▼
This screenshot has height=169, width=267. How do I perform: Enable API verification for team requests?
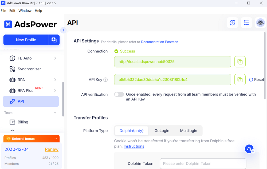click(x=119, y=94)
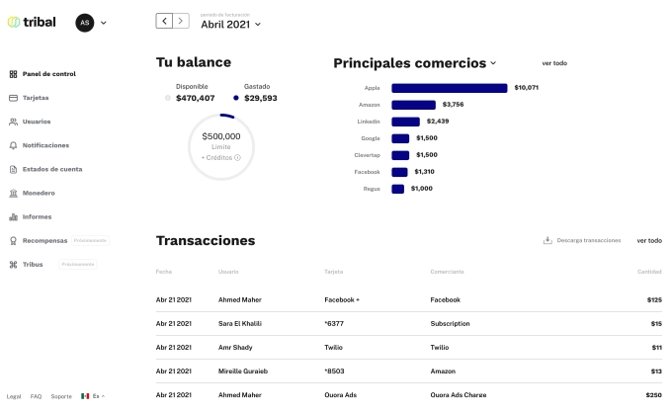The height and width of the screenshot is (412, 672).
Task: Expand the Abril 2021 period dropdown
Action: [258, 25]
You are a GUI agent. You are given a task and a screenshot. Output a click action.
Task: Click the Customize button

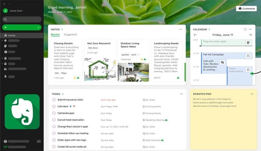click(x=246, y=9)
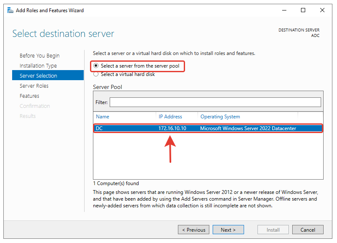Go to the Before You Begin step

(39, 56)
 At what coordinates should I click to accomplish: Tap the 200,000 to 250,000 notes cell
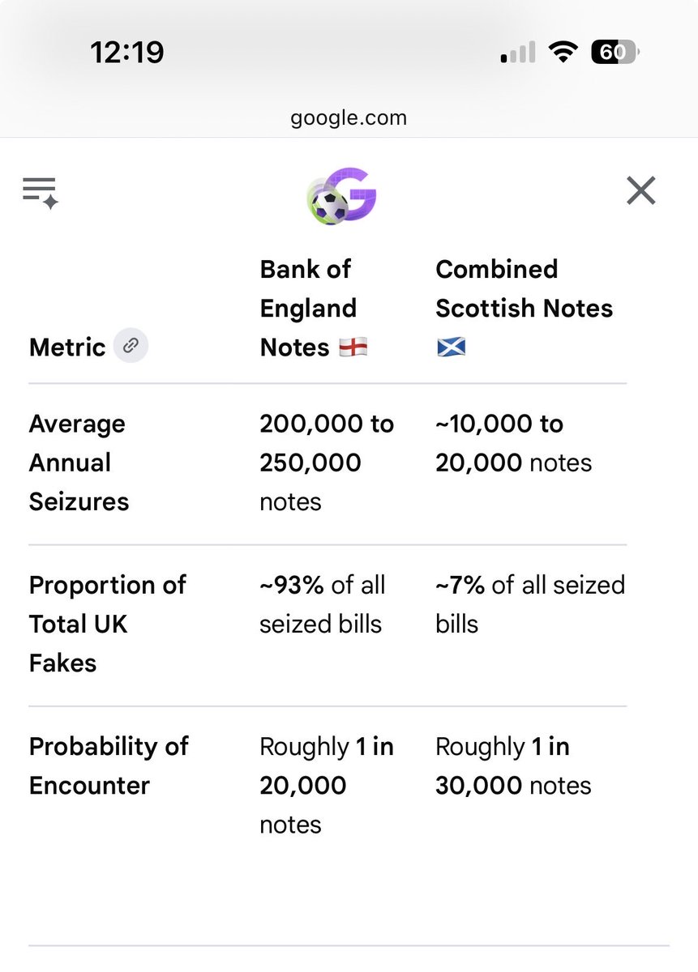point(327,463)
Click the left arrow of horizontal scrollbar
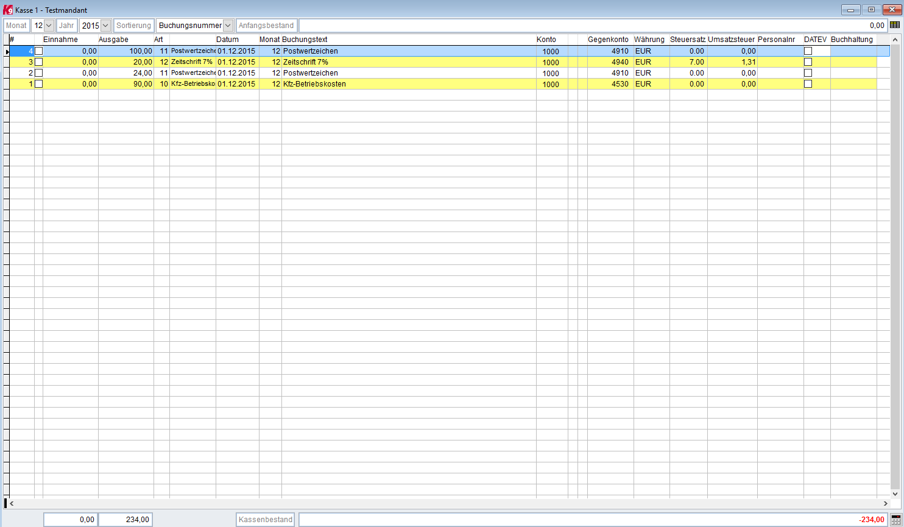The height and width of the screenshot is (527, 904). pos(11,504)
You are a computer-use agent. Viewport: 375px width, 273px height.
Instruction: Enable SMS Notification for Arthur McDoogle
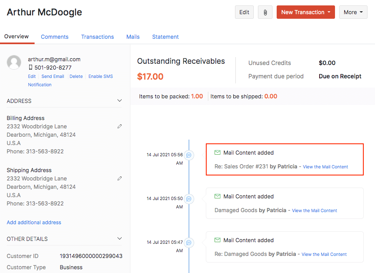point(100,76)
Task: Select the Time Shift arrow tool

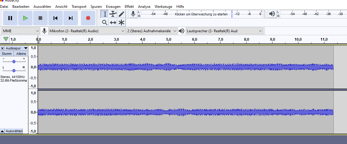Action: (x=113, y=22)
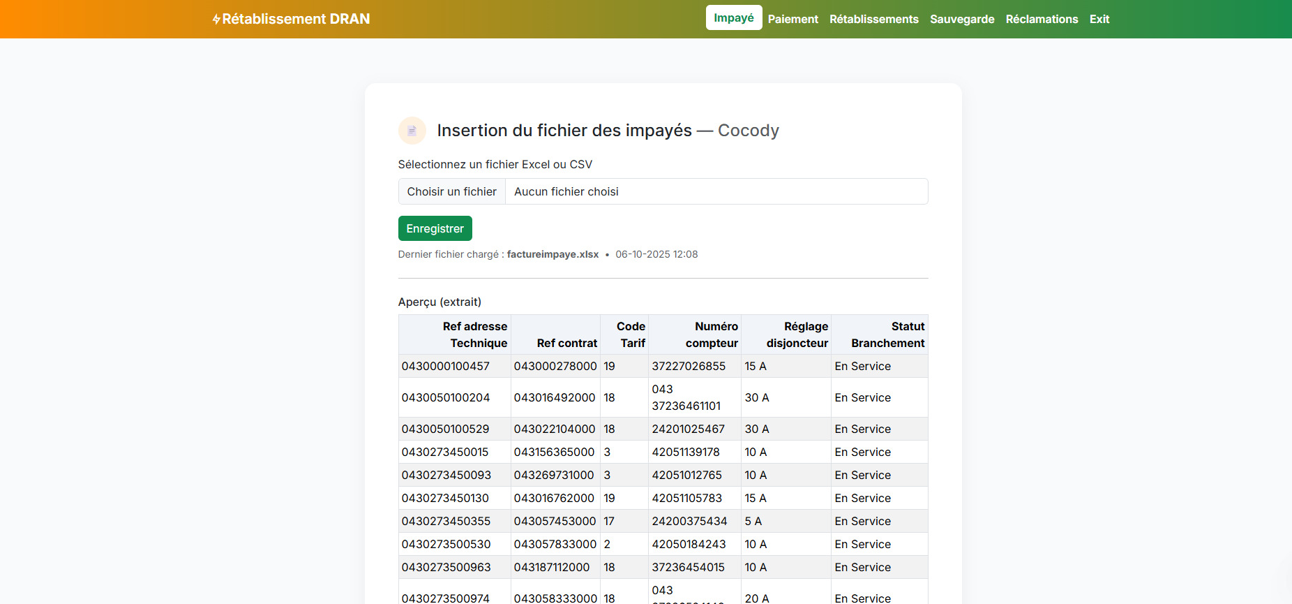
Task: Click the Numéro compteur column header
Action: click(x=711, y=334)
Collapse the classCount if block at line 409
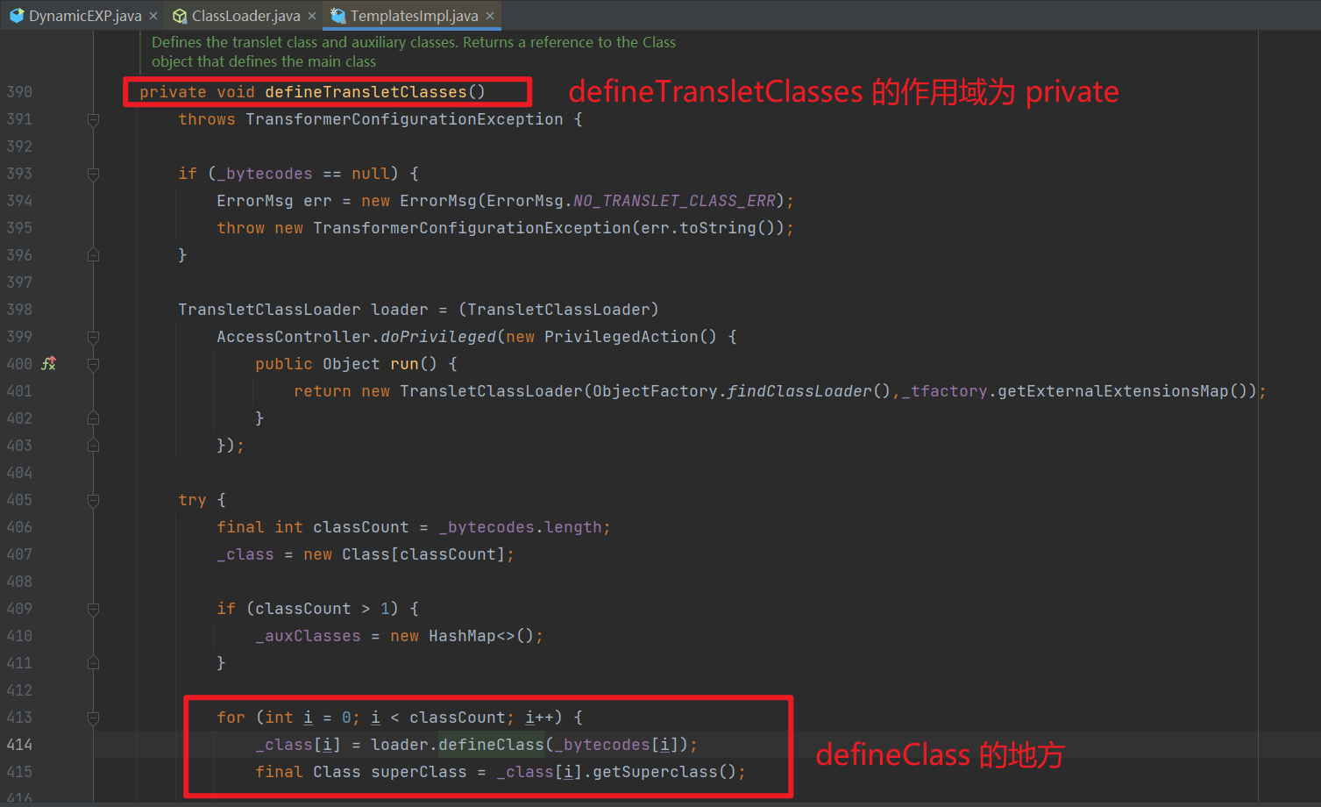 93,609
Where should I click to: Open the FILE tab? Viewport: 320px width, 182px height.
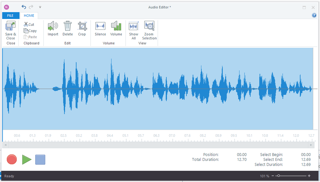[x=10, y=15]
▲
* **Prompt**
Take only the line containing "Where should I" and every line after it to the end of the entries, and copy them exactly, pictures excluded.

* **Solved problem**
Where should I click to: Open the FILE tab? Viewport: 320px width, 182px height.
[x=10, y=15]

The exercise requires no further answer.